Run locally after `00_data_prep.ipynb`.

In [None]:
import sys
from pathlib import Path

PROJECT_ROOT = Path(".").resolve().parent
if str(PROJECT_ROOT) not in sys.path:
    sys.path.insert(0, str(PROJECT_ROOT))

import yaml
with open(PROJECT_ROOT / "config" / "benchmark_config.yaml") as f:
    config = yaml.safe_load(f)

In [None]:
from src.data_prep.build_sample_sets import build_page_index, build_all_sample_sets

gt_text_dir = PROJECT_ROOT / config["paths"]["embedded_text_dir"]
image_dir = PROJECT_ROOT / config["paths"]["image_dir"]
sample_dir = PROJECT_ROOT / config["paths"]["sample_sets_dir"]

# Build page index first to see content distribution
pages = build_page_index(gt_text_dir, image_dir)
print(f"Total indexed pages: {len(pages)}")

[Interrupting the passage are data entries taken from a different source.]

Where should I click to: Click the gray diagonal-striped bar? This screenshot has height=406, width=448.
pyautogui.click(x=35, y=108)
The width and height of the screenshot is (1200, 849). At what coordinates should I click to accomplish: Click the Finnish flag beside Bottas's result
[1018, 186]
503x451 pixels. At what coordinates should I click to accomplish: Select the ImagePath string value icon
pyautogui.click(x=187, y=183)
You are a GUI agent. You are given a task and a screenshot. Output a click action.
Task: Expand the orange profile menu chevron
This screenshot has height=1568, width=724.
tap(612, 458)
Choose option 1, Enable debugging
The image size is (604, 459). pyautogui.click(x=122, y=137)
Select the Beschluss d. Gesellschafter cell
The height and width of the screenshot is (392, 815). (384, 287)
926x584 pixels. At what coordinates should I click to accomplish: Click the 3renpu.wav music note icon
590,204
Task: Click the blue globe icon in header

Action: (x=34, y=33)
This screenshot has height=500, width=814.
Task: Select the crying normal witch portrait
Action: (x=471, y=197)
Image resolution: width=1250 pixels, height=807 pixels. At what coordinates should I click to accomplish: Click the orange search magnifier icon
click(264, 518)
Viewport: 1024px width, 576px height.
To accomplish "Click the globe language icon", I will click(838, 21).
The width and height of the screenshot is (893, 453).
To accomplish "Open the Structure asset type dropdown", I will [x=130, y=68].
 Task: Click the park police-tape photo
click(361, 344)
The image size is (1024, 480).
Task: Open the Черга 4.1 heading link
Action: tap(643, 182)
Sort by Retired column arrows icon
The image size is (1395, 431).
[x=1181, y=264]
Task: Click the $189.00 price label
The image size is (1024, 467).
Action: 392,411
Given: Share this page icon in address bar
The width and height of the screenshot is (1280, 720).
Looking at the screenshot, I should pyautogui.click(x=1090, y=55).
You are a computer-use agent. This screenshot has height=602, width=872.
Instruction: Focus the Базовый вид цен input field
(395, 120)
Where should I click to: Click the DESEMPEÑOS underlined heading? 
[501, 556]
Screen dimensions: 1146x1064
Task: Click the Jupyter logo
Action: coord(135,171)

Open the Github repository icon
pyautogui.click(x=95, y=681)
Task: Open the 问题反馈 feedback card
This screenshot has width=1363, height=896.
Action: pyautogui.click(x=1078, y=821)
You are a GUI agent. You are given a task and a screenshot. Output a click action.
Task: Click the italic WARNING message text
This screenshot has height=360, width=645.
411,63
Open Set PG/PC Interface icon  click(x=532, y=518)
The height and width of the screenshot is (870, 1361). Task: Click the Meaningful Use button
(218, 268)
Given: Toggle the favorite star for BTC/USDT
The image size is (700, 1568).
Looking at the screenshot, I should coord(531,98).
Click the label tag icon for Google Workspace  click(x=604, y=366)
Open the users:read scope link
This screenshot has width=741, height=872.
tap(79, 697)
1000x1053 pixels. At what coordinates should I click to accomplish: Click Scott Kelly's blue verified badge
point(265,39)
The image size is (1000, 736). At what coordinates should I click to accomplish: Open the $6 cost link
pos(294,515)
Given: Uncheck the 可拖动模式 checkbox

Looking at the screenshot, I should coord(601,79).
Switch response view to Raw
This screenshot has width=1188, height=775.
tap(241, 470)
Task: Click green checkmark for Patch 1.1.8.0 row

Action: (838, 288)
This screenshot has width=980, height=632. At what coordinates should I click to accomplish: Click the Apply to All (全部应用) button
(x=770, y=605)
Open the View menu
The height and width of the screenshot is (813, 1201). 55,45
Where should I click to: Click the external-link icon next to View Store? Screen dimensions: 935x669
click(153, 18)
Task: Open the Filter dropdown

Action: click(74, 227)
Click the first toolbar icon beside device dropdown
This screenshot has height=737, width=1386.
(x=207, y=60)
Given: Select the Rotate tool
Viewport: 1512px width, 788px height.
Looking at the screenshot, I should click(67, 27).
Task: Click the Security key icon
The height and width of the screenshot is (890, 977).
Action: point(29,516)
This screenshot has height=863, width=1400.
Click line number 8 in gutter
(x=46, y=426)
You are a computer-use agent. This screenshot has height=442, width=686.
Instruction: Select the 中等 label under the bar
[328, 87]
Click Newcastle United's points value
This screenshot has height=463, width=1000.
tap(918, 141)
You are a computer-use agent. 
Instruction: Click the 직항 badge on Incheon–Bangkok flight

# Content type distribution
from collections import Counter
type_counts = Counter(p["content_type"] for p in pages)
print("\nContent type distribution:")
for t, c in type_counts.most_common():
    print(f"  {t}: {c} ({100*c/len(pages):.1f}%)")

In [None]:
# Build all sample sets
build_all_sample_sets(
    embedded_text_dir=gt_text_dir,
    image_dir=image_dir,
    output_dir=sample_dir,
    seed=config["sampling"]["random_seed"],
)

In [None]:
# Verify sample sets
import json

for ss_file in sorted(sample_dir.glob("*.json")):
    with open(ss_file) as f:
        ss = json.load(f)
    print(f"{ss['name']}:")
    print(f"  Pages: {ss['total_pages']}, Docs: {ss['unique_documents']}")
    print(f"  Content types: {ss['content_type_distribution']}")
    print()